Collected data
↓↓↓

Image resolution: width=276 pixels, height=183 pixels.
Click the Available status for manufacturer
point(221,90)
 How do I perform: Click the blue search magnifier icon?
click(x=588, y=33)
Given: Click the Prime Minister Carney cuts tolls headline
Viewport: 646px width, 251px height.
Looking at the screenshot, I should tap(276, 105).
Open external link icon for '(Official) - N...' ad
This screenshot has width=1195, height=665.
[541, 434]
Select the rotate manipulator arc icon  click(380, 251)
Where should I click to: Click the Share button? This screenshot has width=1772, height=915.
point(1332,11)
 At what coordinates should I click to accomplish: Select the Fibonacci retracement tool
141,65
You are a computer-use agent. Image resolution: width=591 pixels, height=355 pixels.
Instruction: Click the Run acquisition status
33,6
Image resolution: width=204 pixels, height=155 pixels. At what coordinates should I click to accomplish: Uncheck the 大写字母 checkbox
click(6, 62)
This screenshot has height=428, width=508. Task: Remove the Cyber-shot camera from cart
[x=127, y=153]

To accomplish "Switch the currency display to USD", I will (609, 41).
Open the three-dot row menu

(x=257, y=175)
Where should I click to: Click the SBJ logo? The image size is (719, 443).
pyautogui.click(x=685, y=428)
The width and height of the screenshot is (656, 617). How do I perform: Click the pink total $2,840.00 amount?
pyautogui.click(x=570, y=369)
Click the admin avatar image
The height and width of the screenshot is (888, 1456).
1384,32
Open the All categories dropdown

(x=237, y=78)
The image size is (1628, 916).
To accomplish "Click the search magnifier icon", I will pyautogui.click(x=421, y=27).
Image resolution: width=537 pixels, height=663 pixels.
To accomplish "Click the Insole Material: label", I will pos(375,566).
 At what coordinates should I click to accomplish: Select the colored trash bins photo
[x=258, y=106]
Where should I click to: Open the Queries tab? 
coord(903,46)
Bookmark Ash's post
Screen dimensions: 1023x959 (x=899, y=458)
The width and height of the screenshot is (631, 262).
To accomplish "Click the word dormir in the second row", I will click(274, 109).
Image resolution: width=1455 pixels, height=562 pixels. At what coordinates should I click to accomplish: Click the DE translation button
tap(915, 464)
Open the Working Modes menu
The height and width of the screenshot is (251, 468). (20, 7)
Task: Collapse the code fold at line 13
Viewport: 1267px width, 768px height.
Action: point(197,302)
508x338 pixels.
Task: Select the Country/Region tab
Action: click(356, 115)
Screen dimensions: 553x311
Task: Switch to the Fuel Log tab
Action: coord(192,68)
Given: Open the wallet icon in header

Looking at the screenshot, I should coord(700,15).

↑↑↑

Task instructions » Transcribe the data above so that every line matches exactly.

Answer section »
Image resolution: width=276 pixels, height=183 pixels.
Click the Available status for manufacturer
point(221,90)
 How do I perform: Click the blue search magnifier icon?
click(x=588, y=33)
Given: Click the Prime Minister Carney cuts tolls headline
Viewport: 646px width, 251px height.
Looking at the screenshot, I should tap(276, 105).
Open external link icon for '(Official) - N...' ad
This screenshot has width=1195, height=665.
[541, 434]
Select the rotate manipulator arc icon  click(380, 251)
Where should I click to: Click the Share button? This screenshot has width=1772, height=915.
point(1332,11)
 At what coordinates should I click to accomplish: Select the Fibonacci retracement tool
141,65
You are a computer-use agent. Image resolution: width=591 pixels, height=355 pixels.
Instruction: Click the Run acquisition status
33,6
Image resolution: width=204 pixels, height=155 pixels. At what coordinates should I click to accomplish: Uncheck the 大写字母 checkbox
click(6, 62)
This screenshot has height=428, width=508. Task: Remove the Cyber-shot camera from cart
[x=127, y=153]

To accomplish "Switch the currency display to USD", I will (609, 41).
Open the three-dot row menu

(x=257, y=175)
Where should I click to: Click the SBJ logo? The image size is (719, 443).
pyautogui.click(x=685, y=428)
The width and height of the screenshot is (656, 617). How do I perform: Click the pink total $2,840.00 amount?
pyautogui.click(x=570, y=369)
Click the admin avatar image
The height and width of the screenshot is (888, 1456).
1384,32
Open the All categories dropdown

(x=237, y=78)
The image size is (1628, 916).
To accomplish "Click the search magnifier icon", I will pyautogui.click(x=421, y=27).
Image resolution: width=537 pixels, height=663 pixels.
To accomplish "Click the Insole Material: label", I will pos(375,566).
 At what coordinates should I click to accomplish: Select the colored trash bins photo
[x=258, y=106]
Where should I click to: Open the Queries tab? 
coord(903,46)
Bookmark Ash's post
Screen dimensions: 1023x959 (x=899, y=458)
The width and height of the screenshot is (631, 262).
To accomplish "Click the word dormir in the second row", I will click(274, 109).
Image resolution: width=1455 pixels, height=562 pixels. At what coordinates should I click to accomplish: Click the DE translation button
tap(915, 464)
Open the Working Modes menu
The height and width of the screenshot is (251, 468). (20, 7)
Task: Collapse the code fold at line 13
Viewport: 1267px width, 768px height.
Action: point(197,302)
508x338 pixels.
Task: Select the Country/Region tab
Action: click(356, 115)
Screen dimensions: 553x311
Task: Switch to the Fuel Log tab
Action: coord(192,68)
Given: Open the wallet icon in header

Looking at the screenshot, I should coord(700,15).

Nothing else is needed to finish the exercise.